To help readers understand how a Passive House-rated home performs at such high levels, an architect advised them to think of it like a highly insulated, double-walled thermos. Of course, we all know they don’t include a layer of vacuum-sealed insulation, so I’d say a better analogy might be that of a Yeti cooler, only with ventilation and doors and windows. But we all know that Yeti coolers are extremely expensive when compared to many other brands. According to the WSJ article, one builder estimates a home built to Passive House standards costs 5% to 15% more to build than traditional structures. I’ll admit, when I read that I thought, “Uh huh …” (especially about the lower end of that spectrum).

Whatever the case might be, we all know there’s a real conflict between affordability and energy efficiency these days. Just ask the builders in North Carolina who earlier this year pushed back on the idea of advancing energy codes in their state, pointing to conflicts with affordability. I’ll admit, I was disappointed to see that lawmakers in North Carolina overrode the governor’s veto, as he tried to block legislation that delays new energy codes until 2031. Personally, if I was building a new home (which, trust me, can’t be done on an editor’s salary these days …) even if I had to scale back on square footage to scale up on efficiency, I think I’d do so—not just to save on energy, but for the sake of comfort and protection from summers like the one we’re currently experiencing.

But the situation also leaves me a bit torn.

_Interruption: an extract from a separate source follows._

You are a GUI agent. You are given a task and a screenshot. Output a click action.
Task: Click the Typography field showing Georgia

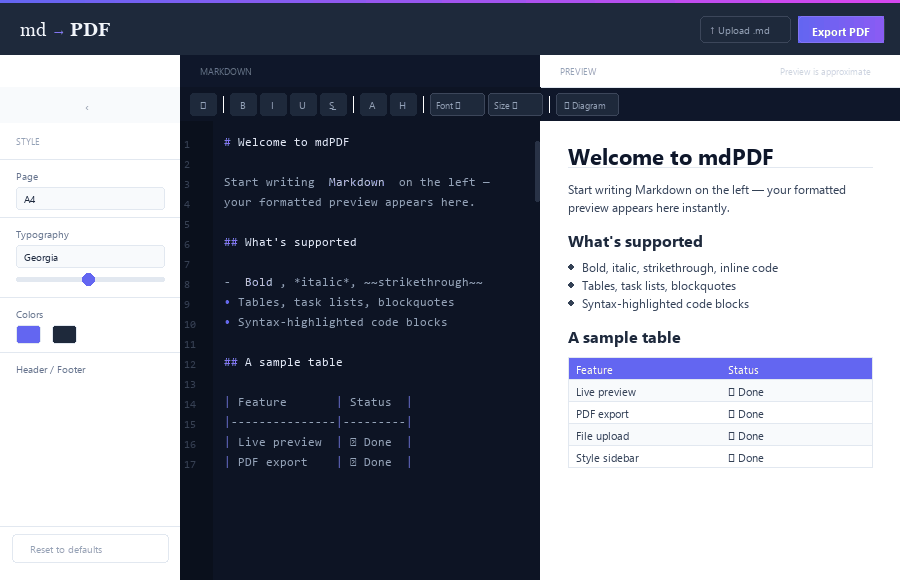click(x=90, y=257)

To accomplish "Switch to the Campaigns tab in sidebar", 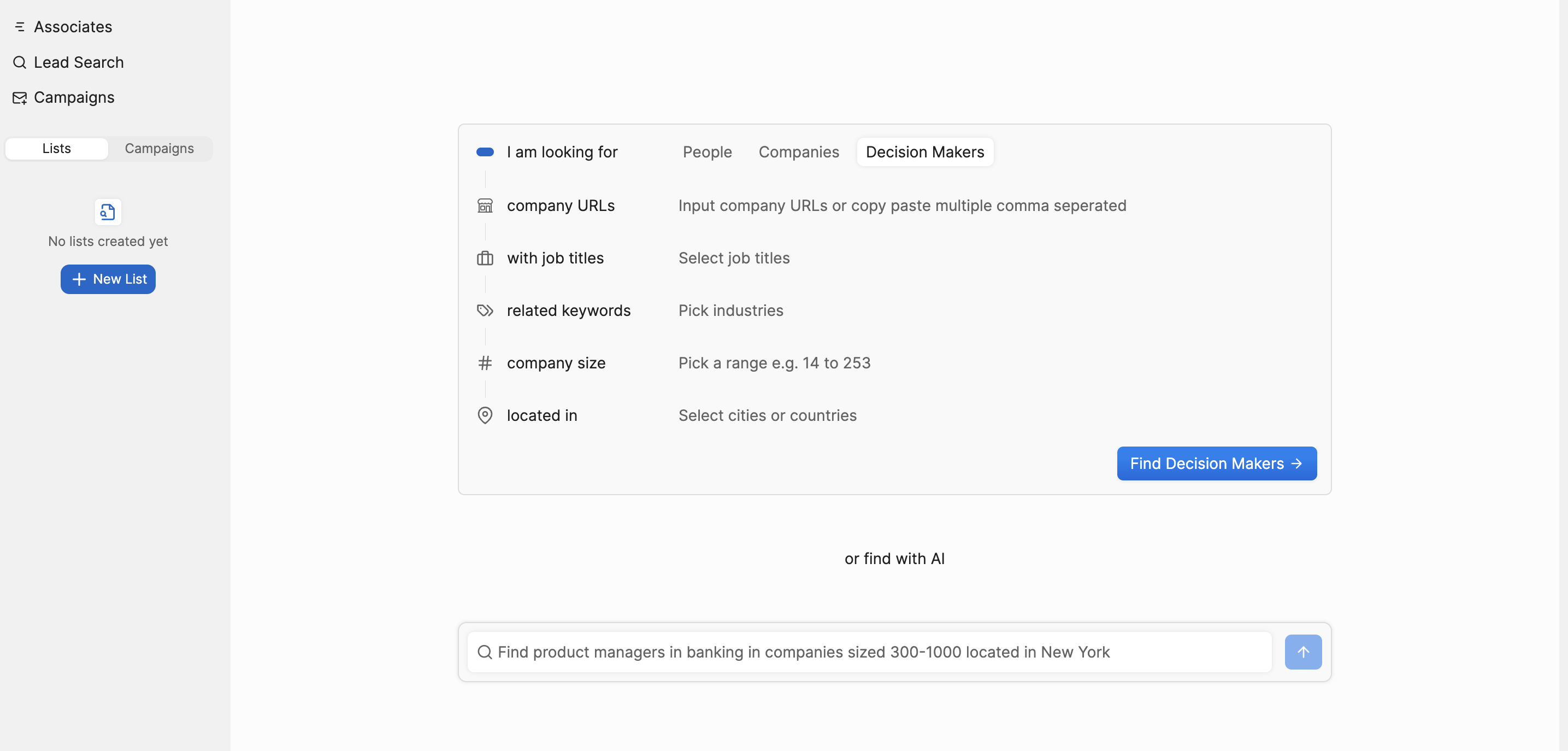I will tap(159, 149).
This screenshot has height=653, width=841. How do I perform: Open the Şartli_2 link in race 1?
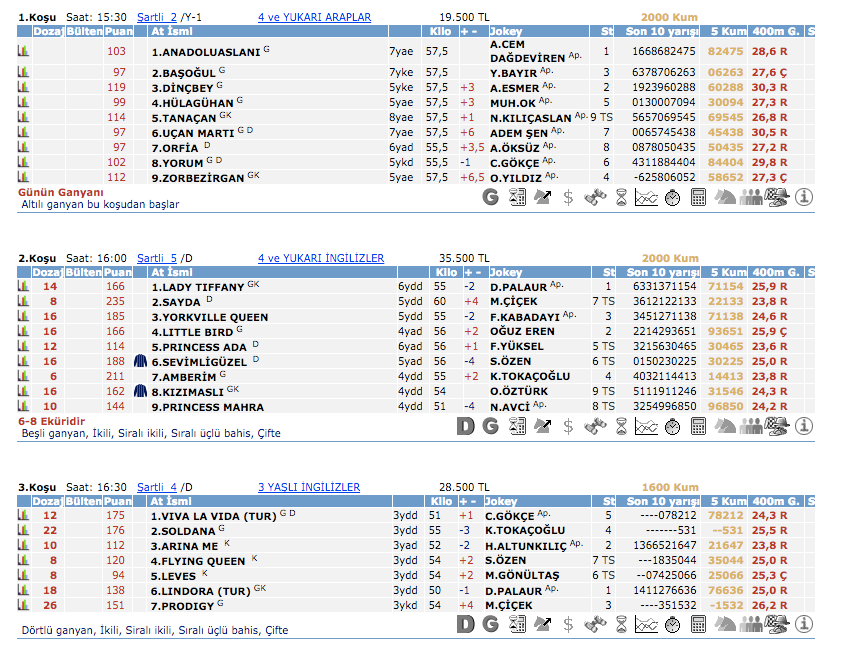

As someone who’s worked in residential construction—including in project management—I’ve seen the numbers. Yes, most builders carve out a good living, but I’ve also managed the costs and balances of construction enough to know that it doesn’t take much to disrupt their margins and/or drive up the cost of a home. In the grand scheme of things, paying $40 extra per window for better energy performance isn’t going to break the bank on projects that cost hundreds of thousands of dollars, but when you’re already paying more for countless other materials, that takes a serious toll on home prices. Add to that the dilemma of higher interest rates and home buyers who can barely afford new homes to begin with and suddenly you begin to understand why homebuilders might push back. At the same time, if recent heat waves have taught us anything, it might be that we owe it to ourselves to build—and mandate—more energy efficient homes.

Case in point: Just a few weeks ago I was in North Carolina, staying in a home that was built in the 1990s. My family stays pretty comfortable with the thermostat set to around 76 degrees at home, but with temperatures in the 90s and sunny skies, that 1990s beach house had a very difficult time keeping up with the heat. In fact, it didn’t. We did our best to open and close doors quickly, but every afternoon the central air conditioning ran nonstop, yet never broke below 78-79 degrees—quite the opposite of a Passive House-rated home.
But, like many North Carolina beach homes, this home was elevated on pilings and the owners had converted part of the ground level into extra living space—another living room, an entryway, and an additional bedroom plus bath. From the look of it, I could tell that the addition was done in recent years. Instead of a standard heat pump, they installed a more efficient mini-split system. The doors and windows had advanced, double-pane, low-E glass. The walls were framed with two-by-sixes for added insulation. The upstairs and downstairs were closed off from one another, and while the upstairs system roared but never reached below 78 degrees, one small mini-split kept the downstairs at 71 without even breaking a sweat.

Talk about a prime example for what’s at stake right there in North Carolina.

But regardless of what homebuilders and legislators do, we all know that ultimately the onus falls on homebuyers to demand efficiency. I have always said that the most powerful vote we have is the dollar. Homebuyers may have to shift their spending from granite countertops to better doors, windows and insulation, and they may have to opt for more like 2,000 square feet instead of 3,000, but ultimately the choice is ours regarding where we put our money. I also suspect there are ways to make the most energy efficient homes more affordable—if we put our minds (and hearts) into it.

As for me, I bought a new cooler this past weekend, after my old one gave up the ghost. I gave the Yeti a look, but ultimately decided on an old-school Igloo Marine. Is it as good as the Yeti? Probably not. Is it as sexy? Nowhere near. But it costs less than a third as much and says it keeps ice for up to five days. That’s good enough for me and my beer.